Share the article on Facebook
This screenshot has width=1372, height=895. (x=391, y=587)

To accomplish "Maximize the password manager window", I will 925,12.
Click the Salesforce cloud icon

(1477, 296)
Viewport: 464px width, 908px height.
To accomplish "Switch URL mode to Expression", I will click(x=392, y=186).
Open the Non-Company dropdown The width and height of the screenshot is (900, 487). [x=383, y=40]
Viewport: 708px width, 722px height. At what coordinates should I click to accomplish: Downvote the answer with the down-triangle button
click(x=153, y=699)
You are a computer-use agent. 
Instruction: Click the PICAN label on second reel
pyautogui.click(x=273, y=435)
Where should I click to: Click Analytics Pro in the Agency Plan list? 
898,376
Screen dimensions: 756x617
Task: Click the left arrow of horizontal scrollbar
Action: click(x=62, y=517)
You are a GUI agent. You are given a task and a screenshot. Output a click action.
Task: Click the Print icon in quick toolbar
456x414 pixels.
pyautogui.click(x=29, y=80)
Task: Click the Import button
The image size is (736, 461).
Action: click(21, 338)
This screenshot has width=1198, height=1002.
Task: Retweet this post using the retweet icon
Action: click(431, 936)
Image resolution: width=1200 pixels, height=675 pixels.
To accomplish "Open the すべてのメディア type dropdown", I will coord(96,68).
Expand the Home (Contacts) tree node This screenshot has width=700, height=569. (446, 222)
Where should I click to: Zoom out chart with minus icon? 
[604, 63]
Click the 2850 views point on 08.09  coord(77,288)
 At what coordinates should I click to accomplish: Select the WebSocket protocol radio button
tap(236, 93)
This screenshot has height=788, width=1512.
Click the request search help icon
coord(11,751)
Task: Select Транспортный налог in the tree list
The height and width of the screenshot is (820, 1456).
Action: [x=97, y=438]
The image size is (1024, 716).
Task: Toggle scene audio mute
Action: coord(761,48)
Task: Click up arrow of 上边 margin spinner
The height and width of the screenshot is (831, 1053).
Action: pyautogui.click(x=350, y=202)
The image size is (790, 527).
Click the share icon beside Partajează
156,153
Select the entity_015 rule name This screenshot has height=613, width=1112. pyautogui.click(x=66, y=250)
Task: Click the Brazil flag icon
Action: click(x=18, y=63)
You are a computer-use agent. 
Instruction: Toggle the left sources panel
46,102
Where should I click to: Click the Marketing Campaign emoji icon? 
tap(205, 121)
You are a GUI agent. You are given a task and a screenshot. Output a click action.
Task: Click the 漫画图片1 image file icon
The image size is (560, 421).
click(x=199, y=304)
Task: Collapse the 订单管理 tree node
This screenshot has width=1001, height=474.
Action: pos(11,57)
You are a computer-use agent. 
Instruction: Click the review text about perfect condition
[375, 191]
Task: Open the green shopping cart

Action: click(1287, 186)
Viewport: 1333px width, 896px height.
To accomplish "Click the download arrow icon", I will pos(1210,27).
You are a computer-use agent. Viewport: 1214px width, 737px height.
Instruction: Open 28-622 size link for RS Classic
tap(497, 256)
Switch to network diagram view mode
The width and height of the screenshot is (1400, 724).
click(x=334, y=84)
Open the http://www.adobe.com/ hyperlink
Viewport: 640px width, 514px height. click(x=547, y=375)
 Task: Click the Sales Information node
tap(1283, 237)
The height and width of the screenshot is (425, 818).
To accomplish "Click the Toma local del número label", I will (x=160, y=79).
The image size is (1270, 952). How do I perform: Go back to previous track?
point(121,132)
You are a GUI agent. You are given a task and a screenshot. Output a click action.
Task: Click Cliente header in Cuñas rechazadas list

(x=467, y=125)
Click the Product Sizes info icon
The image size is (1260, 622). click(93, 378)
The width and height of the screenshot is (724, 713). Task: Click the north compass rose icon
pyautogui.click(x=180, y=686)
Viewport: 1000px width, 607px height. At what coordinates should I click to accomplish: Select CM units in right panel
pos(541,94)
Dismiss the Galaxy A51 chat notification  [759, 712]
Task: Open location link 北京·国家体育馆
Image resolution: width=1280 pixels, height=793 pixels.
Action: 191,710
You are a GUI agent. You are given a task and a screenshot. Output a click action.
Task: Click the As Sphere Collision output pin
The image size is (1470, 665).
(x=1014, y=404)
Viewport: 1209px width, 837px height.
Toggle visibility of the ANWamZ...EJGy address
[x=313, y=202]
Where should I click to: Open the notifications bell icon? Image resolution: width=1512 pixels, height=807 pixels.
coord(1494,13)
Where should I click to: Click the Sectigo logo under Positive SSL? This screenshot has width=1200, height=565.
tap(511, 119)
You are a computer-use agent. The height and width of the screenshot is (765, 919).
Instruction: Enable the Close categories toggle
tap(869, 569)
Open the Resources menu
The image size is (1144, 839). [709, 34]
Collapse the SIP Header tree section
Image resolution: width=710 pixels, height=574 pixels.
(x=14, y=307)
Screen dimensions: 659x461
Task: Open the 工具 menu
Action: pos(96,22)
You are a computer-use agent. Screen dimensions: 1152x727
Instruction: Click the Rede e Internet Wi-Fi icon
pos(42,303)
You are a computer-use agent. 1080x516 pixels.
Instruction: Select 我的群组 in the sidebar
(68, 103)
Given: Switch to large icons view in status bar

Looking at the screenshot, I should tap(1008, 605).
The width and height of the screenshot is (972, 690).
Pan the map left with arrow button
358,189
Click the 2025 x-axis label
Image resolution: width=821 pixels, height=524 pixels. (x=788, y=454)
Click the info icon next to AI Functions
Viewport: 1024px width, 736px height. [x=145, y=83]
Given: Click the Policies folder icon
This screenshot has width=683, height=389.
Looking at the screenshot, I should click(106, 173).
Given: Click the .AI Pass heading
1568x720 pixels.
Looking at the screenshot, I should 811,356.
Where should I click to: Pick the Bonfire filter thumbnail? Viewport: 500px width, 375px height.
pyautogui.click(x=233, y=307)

What to do
All of the material above must be transcribed exactly, with no line dropped.

Task result
Share the article on Facebook
This screenshot has width=1372, height=895. (x=391, y=587)

To accomplish "Maximize the password manager window", I will 925,12.
Click the Salesforce cloud icon

(1477, 296)
Viewport: 464px width, 908px height.
To accomplish "Switch URL mode to Expression", I will click(x=392, y=186).
Open the Non-Company dropdown The width and height of the screenshot is (900, 487). [x=383, y=40]
Viewport: 708px width, 722px height. At what coordinates should I click to accomplish: Downvote the answer with the down-triangle button
click(x=153, y=699)
You are a computer-use agent. 
Instruction: Click the PICAN label on second reel
pyautogui.click(x=273, y=435)
Where should I click to: Click Analytics Pro in the Agency Plan list? 
898,376
Screen dimensions: 756x617
Task: Click the left arrow of horizontal scrollbar
Action: click(x=62, y=517)
You are a GUI agent. You are given a task and a screenshot. Output a click action.
Task: Click the Print icon in quick toolbar
456x414 pixels.
pyautogui.click(x=29, y=80)
Task: Click the Import button
The image size is (736, 461).
Action: click(21, 338)
This screenshot has width=1198, height=1002.
Task: Retweet this post using the retweet icon
Action: click(431, 936)
Image resolution: width=1200 pixels, height=675 pixels.
To accomplish "Open the すべてのメディア type dropdown", I will coord(96,68).
Expand the Home (Contacts) tree node This screenshot has width=700, height=569. (446, 222)
Where should I click to: Zoom out chart with minus icon? 
[604, 63]
Click the 2850 views point on 08.09  coord(77,288)
 At what coordinates should I click to accomplish: Select the WebSocket protocol radio button
tap(236, 93)
This screenshot has height=788, width=1512.
Click the request search help icon
coord(11,751)
Task: Select Транспортный налог in the tree list
The height and width of the screenshot is (820, 1456).
Action: [x=97, y=438]
The image size is (1024, 716).
Task: Toggle scene audio mute
Action: coord(761,48)
Task: Click up arrow of 上边 margin spinner
The height and width of the screenshot is (831, 1053).
Action: pyautogui.click(x=350, y=202)
The image size is (790, 527).
Click the share icon beside Partajează
156,153
Select the entity_015 rule name This screenshot has height=613, width=1112. pyautogui.click(x=66, y=250)
Task: Click the Brazil flag icon
Action: click(x=18, y=63)
You are a computer-use agent. 
Instruction: Toggle the left sources panel
46,102
Where should I click to: Click the Marketing Campaign emoji icon? 
tap(205, 121)
You are a GUI agent. You are given a task and a screenshot. Output a click action.
Task: Click the 漫画图片1 image file icon
The image size is (560, 421).
click(x=199, y=304)
Task: Collapse the 订单管理 tree node
This screenshot has width=1001, height=474.
Action: pos(11,57)
You are a computer-use agent. 
Instruction: Click the review text about perfect condition
[375, 191]
Task: Open the green shopping cart

Action: click(1287, 186)
Viewport: 1333px width, 896px height.
To accomplish "Click the download arrow icon", I will pos(1210,27).
You are a computer-use agent. Viewport: 1214px width, 737px height.
Instruction: Open 28-622 size link for RS Classic
tap(497, 256)
Switch to network diagram view mode
The width and height of the screenshot is (1400, 724).
click(x=334, y=84)
Open the http://www.adobe.com/ hyperlink
Viewport: 640px width, 514px height. click(x=547, y=375)
 Task: Click the Sales Information node
tap(1283, 237)
The height and width of the screenshot is (425, 818).
To accomplish "Click the Toma local del número label", I will (x=160, y=79).
The image size is (1270, 952). How do I perform: Go back to previous track?
point(121,132)
You are a GUI agent. You are given a task and a screenshot. Output a click action.
Task: Click Cliente header in Cuñas rechazadas list

(x=467, y=125)
Click the Product Sizes info icon
The image size is (1260, 622). click(93, 378)
The width and height of the screenshot is (724, 713). Task: Click the north compass rose icon
pyautogui.click(x=180, y=686)
Viewport: 1000px width, 607px height. At what coordinates should I click to accomplish: Select CM units in right panel
pos(541,94)
Dismiss the Galaxy A51 chat notification  [759, 712]
Task: Open location link 北京·国家体育馆
Image resolution: width=1280 pixels, height=793 pixels.
Action: 191,710
You are a GUI agent. You are given a task and a screenshot. Output a click action.
Task: Click the As Sphere Collision output pin
The image size is (1470, 665).
(x=1014, y=404)
Viewport: 1209px width, 837px height.
Toggle visibility of the ANWamZ...EJGy address
[x=313, y=202]
Where should I click to: Open the notifications bell icon? Image resolution: width=1512 pixels, height=807 pixels.
coord(1494,13)
Where should I click to: Click the Sectigo logo under Positive SSL? This screenshot has width=1200, height=565.
tap(511, 119)
You are a computer-use agent. The height and width of the screenshot is (765, 919).
Instruction: Enable the Close categories toggle
tap(869, 569)
Open the Resources menu
The image size is (1144, 839). [709, 34]
Collapse the SIP Header tree section
Image resolution: width=710 pixels, height=574 pixels.
(x=14, y=307)
Screen dimensions: 659x461
Task: Open the 工具 menu
Action: pos(96,22)
You are a computer-use agent. Screen dimensions: 1152x727
Instruction: Click the Rede e Internet Wi-Fi icon
pos(42,303)
You are a computer-use agent. 1080x516 pixels.
Instruction: Select 我的群组 in the sidebar
(68, 103)
Given: Switch to large icons view in status bar

Looking at the screenshot, I should tap(1008, 605).
The width and height of the screenshot is (972, 690).
Pan the map left with arrow button
358,189
Click the 2025 x-axis label
Image resolution: width=821 pixels, height=524 pixels. (x=788, y=454)
Click the info icon next to AI Functions
Viewport: 1024px width, 736px height. [x=145, y=83]
Given: Click the Policies folder icon
This screenshot has width=683, height=389.
Looking at the screenshot, I should click(106, 173).
Given: Click the .AI Pass heading
1568x720 pixels.
Looking at the screenshot, I should 811,356.
Where should I click to: Pick the Bonfire filter thumbnail? Viewport: 500px width, 375px height.
pyautogui.click(x=233, y=307)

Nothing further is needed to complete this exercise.